Cold Game (コールドゲーム, Kōrudo Gēmu), also known as Called Game, is a Japanese manga series written and illustrated by Kaneyoshi Izumi. It has been serialized in Shogakukan's shōjo manga magazine Betsucomi since July 2017.

==Publication==
Written and illustrated by Kaneyoshi Izumi, Cold Game started in Shogakukan's shōjo manga magazine Betsucomi on July 13, 2017. Shogakukan has collected its chapters into individual tankōbon volumes.
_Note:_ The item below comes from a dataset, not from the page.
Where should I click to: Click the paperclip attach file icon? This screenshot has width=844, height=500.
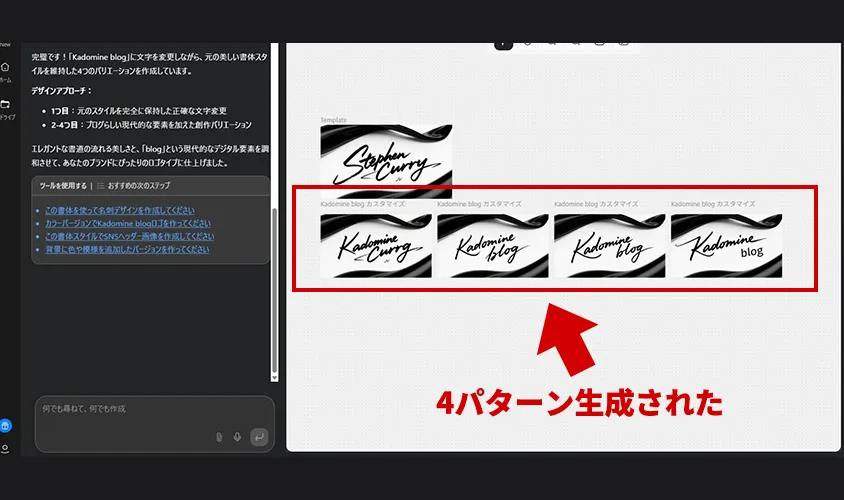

The first volume was released on February 9, 2018. As of April 10, 2026, eleven volumes have been released.

===Volumes===

| No. | Release date | ISBN |
|---|---|---|
| 1 | February 9, 2018 | 978-4-09-139843-7 |
| 2 | September 26, 2018 | 978-4-09-870143-8 |
| 3 | May 10, 2019 | 978-4-09-870442-2 |
| 4 | February 10, 2020 | 978-4-09-870753-9 |
| 5 | March 10, 2021 | 978-4-09-871148-2 978-4-09-943080-1 (SE) |
| 6 | November 10, 2021 | 978-4-09-871473-5 |
| 7 | October 7, 2022 | 978-4-09-871781-1 |
| 8 | September 8, 2023 | 978-4-09-872235-8 |
| 9 | August 9, 2024 | 978-4-09-872581-6 |
| 10 | August 8, 2025 | 978-4-09-873129-9 |
| 11 | April 10, 2026 | 978-4-09-873313-2 |

==Reception==
On Takarajimasha's Kono Manga ga Sugoi! list of best manga of 2019 for women readers, the series ranked 14th.